HONG KONG–A group of investors in now bankrupt Lehman Brothers in Hong Kong on Monday demanded a full refund of the money they lost, dismissing a settlement offer as “unfair.” Regulators in the southern Chinese city announced Sunday that banks that sold minibonds linked to Lehman Brothers have agreed to repay tens of thousands of investors up to 96.5 percent of their investment. The 16 banks will buy back a large chunk of the financial products at the center of a major scandal, after they were sold to more than 40,000 investors before their value tanked when the U.S. bank went bankrupt in 2008. Investors ploughed a total of HK$15.7 billion (US$2 billion) of their savings into minibonds and other complex products backed by Lehman. But Sunday’s proposal was criticized by the Allied Victims of Lehman Products, a pressure group that reportedly represents about 7,000 local minibond holders in the controversy. “This is an unfair settlement proposal,” Eddy Chan, the group’s chairman told a news conference, saying the investors are “rightfully entitled to 100 percent payment”. “The simple fact is, these banks have deceived us — they tricked us time and time again. Actually, I think we deserve more than 100 percent because of the time and energy we wasted on the fiasco,” he said. Chan vowed to “keep protesting” until the investors had receive a full refund. Thousands of investors who bought the minibonds — many of them retirees — accused the banks of incorrectly selling the complex products, sparking a protracted tussle between customers, regulators and the banks over the buyback.

The 16 banks include Bank of China (Hong Kong), Bank of Communications (Hong Kong) and the Bank of East Asia.

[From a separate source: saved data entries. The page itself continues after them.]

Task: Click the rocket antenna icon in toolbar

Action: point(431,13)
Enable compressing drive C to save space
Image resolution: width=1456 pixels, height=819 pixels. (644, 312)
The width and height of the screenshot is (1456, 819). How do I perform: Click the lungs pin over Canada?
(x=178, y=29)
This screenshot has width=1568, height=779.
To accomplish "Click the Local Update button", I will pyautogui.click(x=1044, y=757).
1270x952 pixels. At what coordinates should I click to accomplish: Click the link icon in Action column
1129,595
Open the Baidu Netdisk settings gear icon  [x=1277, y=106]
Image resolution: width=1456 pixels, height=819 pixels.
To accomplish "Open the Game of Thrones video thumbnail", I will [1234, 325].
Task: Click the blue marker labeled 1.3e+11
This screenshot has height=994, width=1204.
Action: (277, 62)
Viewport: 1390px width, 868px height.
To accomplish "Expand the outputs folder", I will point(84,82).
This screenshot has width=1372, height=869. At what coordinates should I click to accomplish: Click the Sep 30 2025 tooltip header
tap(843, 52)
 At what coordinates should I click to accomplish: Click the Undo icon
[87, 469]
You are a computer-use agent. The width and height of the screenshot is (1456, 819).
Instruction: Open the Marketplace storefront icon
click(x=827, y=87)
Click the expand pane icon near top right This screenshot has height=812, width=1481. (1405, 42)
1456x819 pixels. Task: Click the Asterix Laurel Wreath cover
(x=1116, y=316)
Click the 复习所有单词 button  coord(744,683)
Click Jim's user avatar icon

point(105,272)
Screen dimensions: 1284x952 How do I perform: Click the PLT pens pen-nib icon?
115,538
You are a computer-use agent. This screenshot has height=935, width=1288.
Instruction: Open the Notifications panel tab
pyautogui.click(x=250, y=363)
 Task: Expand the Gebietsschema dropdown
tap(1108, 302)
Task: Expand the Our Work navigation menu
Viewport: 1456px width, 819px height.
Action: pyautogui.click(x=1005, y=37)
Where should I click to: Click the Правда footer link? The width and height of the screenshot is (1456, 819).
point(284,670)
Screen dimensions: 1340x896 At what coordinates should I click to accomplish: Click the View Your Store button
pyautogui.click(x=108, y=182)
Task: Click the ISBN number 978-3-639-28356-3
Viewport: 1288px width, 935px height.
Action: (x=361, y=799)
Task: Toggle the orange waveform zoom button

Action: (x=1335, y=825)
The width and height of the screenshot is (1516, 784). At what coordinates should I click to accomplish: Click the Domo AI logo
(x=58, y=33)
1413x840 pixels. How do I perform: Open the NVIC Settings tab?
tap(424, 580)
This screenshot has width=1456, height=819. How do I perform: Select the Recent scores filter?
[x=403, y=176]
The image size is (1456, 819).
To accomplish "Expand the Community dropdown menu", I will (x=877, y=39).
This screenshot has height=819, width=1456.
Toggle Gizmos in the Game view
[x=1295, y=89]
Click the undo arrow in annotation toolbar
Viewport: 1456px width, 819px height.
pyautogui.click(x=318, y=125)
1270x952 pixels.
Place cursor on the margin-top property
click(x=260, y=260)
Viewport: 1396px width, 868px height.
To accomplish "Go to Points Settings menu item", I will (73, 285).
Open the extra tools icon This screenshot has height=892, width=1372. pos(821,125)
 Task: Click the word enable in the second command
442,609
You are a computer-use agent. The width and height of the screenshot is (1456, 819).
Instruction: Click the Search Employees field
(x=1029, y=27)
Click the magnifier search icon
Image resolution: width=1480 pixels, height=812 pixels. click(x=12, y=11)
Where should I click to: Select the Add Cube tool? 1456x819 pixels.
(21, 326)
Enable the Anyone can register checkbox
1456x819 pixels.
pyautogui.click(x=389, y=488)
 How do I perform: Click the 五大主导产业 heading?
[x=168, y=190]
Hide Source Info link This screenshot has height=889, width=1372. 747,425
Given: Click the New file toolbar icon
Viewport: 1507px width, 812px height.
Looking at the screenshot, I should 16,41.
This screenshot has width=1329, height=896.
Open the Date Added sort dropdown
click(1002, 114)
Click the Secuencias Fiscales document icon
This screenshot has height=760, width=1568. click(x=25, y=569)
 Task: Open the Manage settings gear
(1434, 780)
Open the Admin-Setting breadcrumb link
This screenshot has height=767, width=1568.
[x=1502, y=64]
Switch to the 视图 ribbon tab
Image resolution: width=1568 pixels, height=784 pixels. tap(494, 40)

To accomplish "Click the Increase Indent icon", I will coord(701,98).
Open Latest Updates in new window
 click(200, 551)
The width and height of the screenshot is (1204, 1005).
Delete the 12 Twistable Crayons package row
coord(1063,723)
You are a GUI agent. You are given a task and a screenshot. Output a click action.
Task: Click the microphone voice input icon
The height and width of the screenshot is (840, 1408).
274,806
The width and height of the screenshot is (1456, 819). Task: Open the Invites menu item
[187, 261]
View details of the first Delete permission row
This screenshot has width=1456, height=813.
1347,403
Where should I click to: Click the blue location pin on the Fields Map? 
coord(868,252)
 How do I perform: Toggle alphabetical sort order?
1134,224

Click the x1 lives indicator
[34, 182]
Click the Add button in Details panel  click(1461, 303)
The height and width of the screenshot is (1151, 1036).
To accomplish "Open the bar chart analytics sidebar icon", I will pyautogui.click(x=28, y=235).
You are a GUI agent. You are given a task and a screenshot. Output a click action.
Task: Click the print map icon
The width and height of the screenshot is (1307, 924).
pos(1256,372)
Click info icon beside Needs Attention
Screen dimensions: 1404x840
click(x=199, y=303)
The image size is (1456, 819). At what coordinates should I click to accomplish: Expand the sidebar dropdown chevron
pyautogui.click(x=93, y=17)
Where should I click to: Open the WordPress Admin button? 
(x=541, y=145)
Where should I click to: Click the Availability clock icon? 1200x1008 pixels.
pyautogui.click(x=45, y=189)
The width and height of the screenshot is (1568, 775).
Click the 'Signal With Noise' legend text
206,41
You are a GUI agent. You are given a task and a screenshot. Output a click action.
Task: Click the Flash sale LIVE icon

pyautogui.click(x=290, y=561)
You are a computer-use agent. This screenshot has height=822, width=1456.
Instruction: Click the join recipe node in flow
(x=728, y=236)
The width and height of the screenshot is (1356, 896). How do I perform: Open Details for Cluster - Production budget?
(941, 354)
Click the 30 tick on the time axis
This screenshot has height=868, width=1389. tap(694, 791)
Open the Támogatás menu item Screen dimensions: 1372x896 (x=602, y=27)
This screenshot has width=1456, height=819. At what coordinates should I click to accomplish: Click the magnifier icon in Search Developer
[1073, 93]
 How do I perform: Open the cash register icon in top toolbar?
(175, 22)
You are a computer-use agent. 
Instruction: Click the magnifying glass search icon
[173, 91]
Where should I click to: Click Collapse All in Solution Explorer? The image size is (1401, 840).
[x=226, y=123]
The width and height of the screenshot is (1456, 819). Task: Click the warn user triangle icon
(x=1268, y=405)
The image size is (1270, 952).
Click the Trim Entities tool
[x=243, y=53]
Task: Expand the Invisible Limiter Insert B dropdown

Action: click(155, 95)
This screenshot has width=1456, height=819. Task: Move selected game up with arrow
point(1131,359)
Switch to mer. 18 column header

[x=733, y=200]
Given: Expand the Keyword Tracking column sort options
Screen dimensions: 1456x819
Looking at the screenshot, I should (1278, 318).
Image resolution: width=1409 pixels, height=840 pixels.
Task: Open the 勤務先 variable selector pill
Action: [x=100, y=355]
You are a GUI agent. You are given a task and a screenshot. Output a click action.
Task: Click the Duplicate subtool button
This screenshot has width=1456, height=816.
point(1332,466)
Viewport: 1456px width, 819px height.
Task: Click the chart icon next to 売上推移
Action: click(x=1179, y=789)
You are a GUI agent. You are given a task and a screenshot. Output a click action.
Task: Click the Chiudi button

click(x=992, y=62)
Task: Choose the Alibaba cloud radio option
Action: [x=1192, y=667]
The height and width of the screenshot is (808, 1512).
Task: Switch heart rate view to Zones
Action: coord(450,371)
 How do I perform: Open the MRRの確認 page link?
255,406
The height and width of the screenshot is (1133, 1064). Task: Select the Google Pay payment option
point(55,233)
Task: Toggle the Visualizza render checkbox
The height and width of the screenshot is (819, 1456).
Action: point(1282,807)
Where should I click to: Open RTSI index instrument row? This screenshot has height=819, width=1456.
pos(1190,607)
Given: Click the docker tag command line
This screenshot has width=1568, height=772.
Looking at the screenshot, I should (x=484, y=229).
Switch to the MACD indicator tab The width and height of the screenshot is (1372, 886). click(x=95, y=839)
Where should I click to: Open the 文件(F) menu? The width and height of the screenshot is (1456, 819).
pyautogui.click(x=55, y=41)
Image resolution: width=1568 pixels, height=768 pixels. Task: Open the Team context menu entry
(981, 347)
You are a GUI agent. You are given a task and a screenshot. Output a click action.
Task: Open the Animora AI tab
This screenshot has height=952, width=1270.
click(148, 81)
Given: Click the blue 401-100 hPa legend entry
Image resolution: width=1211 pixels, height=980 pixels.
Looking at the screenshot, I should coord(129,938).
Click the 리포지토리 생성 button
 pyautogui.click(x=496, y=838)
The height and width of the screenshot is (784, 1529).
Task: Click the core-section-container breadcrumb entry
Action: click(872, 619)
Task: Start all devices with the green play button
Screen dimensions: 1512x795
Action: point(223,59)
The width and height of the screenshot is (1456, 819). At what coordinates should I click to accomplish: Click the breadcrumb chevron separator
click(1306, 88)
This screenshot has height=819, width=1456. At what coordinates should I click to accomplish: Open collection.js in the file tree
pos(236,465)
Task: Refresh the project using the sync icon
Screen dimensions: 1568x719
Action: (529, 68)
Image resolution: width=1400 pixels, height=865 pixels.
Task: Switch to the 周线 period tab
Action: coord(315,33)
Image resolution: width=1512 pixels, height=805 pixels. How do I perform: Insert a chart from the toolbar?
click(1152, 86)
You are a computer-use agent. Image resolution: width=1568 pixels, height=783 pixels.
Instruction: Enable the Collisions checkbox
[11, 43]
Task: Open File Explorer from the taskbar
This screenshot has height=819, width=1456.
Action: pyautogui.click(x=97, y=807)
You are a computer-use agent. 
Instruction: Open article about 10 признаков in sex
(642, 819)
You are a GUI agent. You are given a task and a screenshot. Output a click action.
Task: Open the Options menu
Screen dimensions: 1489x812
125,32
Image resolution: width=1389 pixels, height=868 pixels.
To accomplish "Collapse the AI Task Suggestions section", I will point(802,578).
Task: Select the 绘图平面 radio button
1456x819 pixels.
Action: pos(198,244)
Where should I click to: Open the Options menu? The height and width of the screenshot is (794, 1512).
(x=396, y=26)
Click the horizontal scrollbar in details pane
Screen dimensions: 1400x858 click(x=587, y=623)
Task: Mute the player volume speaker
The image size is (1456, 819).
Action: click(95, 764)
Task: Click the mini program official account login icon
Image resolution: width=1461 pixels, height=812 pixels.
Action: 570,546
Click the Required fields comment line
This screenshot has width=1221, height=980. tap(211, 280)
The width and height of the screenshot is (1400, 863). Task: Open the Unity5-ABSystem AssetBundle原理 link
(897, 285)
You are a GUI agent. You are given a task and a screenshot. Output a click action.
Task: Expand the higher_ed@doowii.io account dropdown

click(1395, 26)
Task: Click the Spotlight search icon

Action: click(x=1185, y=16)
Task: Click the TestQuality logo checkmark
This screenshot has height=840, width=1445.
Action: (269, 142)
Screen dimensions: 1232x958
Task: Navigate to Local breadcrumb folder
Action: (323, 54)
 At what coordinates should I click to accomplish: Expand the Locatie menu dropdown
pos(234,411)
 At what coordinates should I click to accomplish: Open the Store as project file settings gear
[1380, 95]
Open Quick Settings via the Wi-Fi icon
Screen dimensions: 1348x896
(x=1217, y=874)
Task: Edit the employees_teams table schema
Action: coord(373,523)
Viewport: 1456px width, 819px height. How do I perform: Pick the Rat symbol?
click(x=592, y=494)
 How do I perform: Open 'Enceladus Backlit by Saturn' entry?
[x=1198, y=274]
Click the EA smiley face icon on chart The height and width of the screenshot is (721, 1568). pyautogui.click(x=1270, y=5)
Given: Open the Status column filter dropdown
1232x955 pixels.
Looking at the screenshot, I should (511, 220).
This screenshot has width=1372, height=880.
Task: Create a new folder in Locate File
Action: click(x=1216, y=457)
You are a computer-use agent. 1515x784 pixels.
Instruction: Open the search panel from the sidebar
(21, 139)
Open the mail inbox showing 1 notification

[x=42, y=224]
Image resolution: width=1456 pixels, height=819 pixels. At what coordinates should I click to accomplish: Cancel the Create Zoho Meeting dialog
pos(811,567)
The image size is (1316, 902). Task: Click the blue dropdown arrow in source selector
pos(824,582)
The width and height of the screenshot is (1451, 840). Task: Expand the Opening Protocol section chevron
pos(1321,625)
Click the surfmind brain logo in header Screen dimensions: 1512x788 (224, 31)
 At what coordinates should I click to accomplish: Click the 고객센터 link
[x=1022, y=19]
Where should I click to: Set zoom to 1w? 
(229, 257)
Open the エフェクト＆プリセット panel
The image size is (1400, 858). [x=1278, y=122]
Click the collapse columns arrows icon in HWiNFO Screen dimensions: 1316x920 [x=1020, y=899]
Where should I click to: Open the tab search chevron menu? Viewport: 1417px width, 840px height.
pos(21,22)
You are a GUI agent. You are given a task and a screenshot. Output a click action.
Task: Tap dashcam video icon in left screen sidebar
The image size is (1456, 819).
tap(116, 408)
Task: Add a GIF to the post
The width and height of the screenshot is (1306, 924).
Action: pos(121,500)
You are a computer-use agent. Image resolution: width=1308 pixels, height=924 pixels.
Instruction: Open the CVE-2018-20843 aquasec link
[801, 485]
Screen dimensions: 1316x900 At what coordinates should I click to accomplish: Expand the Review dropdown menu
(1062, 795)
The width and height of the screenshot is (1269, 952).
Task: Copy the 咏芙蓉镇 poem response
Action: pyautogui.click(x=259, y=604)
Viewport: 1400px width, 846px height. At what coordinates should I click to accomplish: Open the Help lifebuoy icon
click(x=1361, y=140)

The settlement proposal must be approved by at least 75 percent of note holders at meetings expected to be held in May. Kam Nai-wai, a lawmaker who has represented some of the investors, said the offer was “not sufficient to reflect the banks’ responsibility.” “The banks should be punished for wrongly marketing the products,” he told AFP, adding that he believes the proposal may trigger a new round of litigation among some investors. “I have reason to believe some victims will continue to explore possible legal action to seek a full repayment.” But banks and regulators welcomed the deal, with the city’s Securities and Futures Commission and Hong Kong Monetary Authority jointly saying the agreement “will provide substantial recoveries for all customers” holding the products. Former Wall Street titan Lehman Brothers collapsed in September 2008 under mountains of debt, leaving investors reeling and sending shockwave across the global financial system.